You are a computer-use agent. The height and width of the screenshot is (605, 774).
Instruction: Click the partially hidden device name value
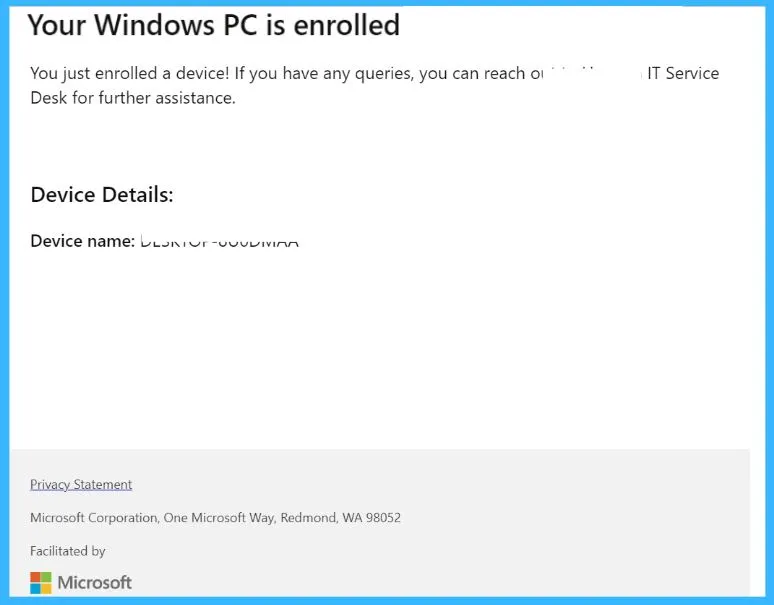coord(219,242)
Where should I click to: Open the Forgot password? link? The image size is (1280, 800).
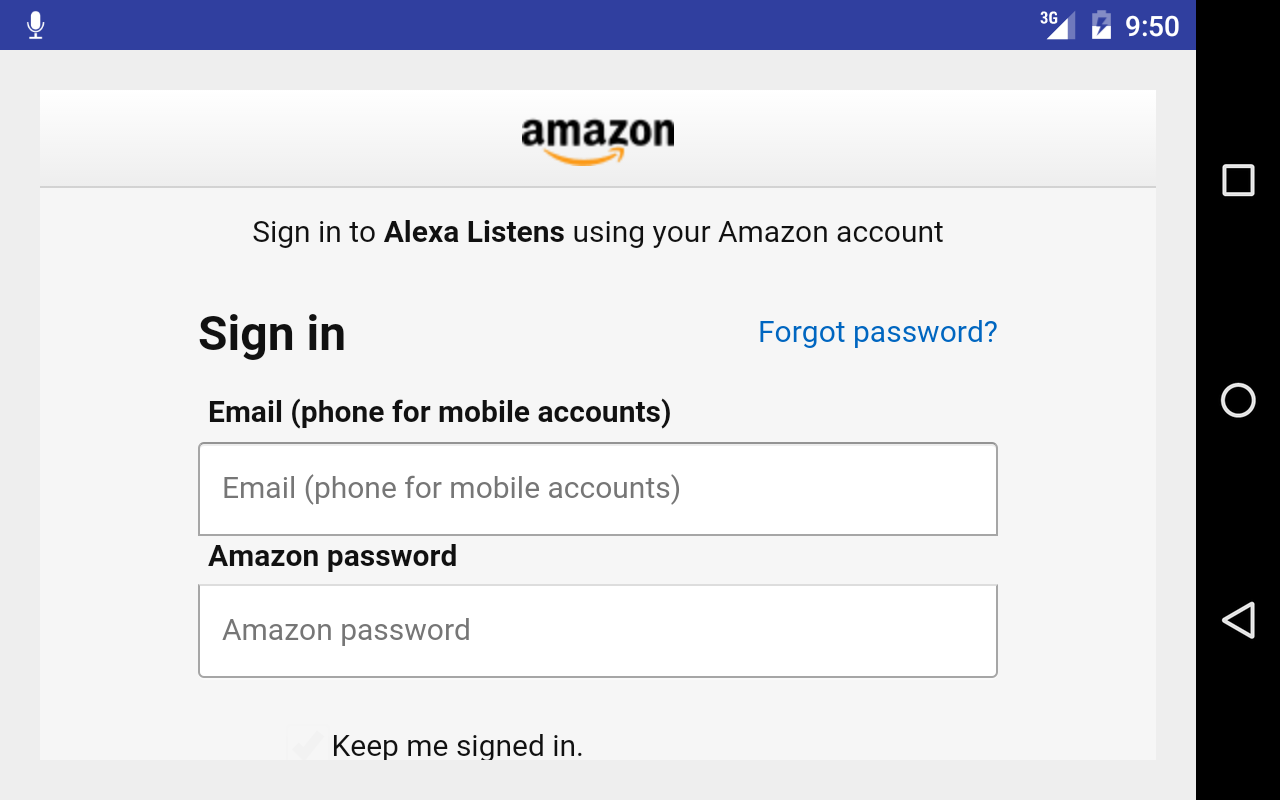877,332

GOAL → Please write out all of the material above again in full, shifting each answer coordinate by adding 136 to every number. Leave the pictures out.

EXPECTED ANSWER →
You are a computer-use agent. The height and width of the screenshot is (605, 774).
Instruction: Click the partially hidden device name value
coord(355,378)
Where should I click to: Open the Forgot password? link? The image size is (1280, 800).
1013,468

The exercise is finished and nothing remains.